The collaborative is a leader in improving quality and cost-effectiveness. I watched as it bit off a small part of the problem: to see if doctors, insurers, employers and quality-measurement experts could begin combining numbers on quality and cost to measure efficiency in a way that would help providers deliver better care at lower cost and help payers make better purchasing decisions. Anyone who has followed such discussions knows they can be contentious, but this one was civil and productive, with clear recognition that the participants can set an example for the nation’s healthcare system.
No matter what happens in Washington, it will require efforts like these to tackle the inefficiencies in our system, which by some estimates account for nearly one-third of all spending. Without better tools to measure and reduce waste, policymakers cannot extend care to millions of Americans who go without.
The collaborative is one of 15 state-or community-based organizations working with the Robert Wood Johnson Foundation’s Aligning Forces for Quality, also known as AF4Q, initiative launched in 2006. AF4Q joins those who get care, give care and pay for care to lift quality and efficiency in their communities. Our hope is not only to bring lasting change to the 15 markets but also to develop national models for reform.
The heart of the program is a threepronged effort to improve quality of care in doctors’ offices and hospitals; to measure and publicly report on the quality of care; and to engage consumers in making informed choices about their health and healthcare. We are also working to reduce racial and ethnic inequities in care and enhance the role of nursing.
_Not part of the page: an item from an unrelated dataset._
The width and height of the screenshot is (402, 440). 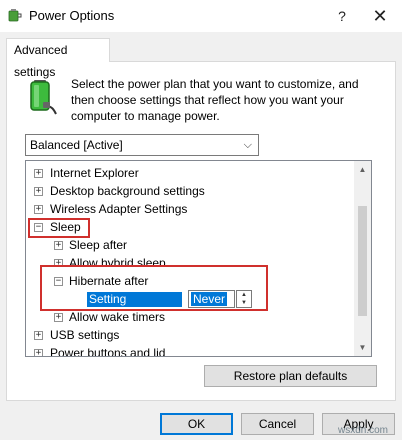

In some communities, uniting consumers, doctors, hospitals, insurers and employers was a feat in itself. Consider, for instance, the Puget Sound Health Alliance in Seattle. In business since 2004, the alliance considered its first victory the simple act of bringing together diverse stakeholders—many of whom had never sat at the same table—around a common goal of improving health and healthcare. It was especially important for companies that buy health insurance for their employees to sit down with the doctors. For many, it was the first time they didn’t have to speak with each other over the head of an insurance company.
Over time, the group found it was easier to forge agreements at the local level than at the state or federal levels. With support from AF4Q, the group published three Community Checkup reports on healthcare quality in the Seattle region, using 21 measures ranging from whether diabetes care was adequate to whether patients with lower back pain were getting unnecessary imaging.
Key to putting together the Seattle group was Ron Sims, at the time the executive of Washington’s King County (and now in the Obama administration), who used his clout to get competing interests to come together.
Federal policymakers cite potential savings from preventing avoidable hospital readmissions. The Community Health Alliance of Humboldt-Del Norte is working on this in California. Nurses help keep patients from being readmitted to the hospital by making sure these patients follow their prescribed care after treatment. Innovations like these have cut readmission rates substantially—to 8% from 10% in the first year.
Or consider a groundbreaking initiative to ask patients about their doctors. Two of the 15 AF4Q groups, the Kansas City Quality Improvement Consortium and the Healthy Memphis Common Table, joined Consumers’ Checkbook/the Center for the Study of Services in a pilot program to survey patients on the care they receive.
This wasn’t just patients complaining about whether the chairs were comfortable at their doctor’s office. The survey asked questions developed by the U.S. Agency for Healthcare Research and Quality and endorsed by the National Quality Forum, such as how well the doctor listens and how easy it is to get an appointment. Studies show there is a relationship between what patients say about their care in this carefully designed survey and their doctors’ clinical outcomes. It differs in important ways from the types of open-ended user surveys (restaurant-rater Zagat, for instance, is doing one of these) that can antagonize doctors, who denigrate them as popularity contests.
The communities defused criticism by rating a doctor only on a sufficient number of responses. In Kansas City, for example, the sample was 58 patients per doctor for more than 700 doctors. And doctors could review the ratings before the information went online. You can see the results for both communities and Denver (the third participant) at checkbook.org/patientcentral.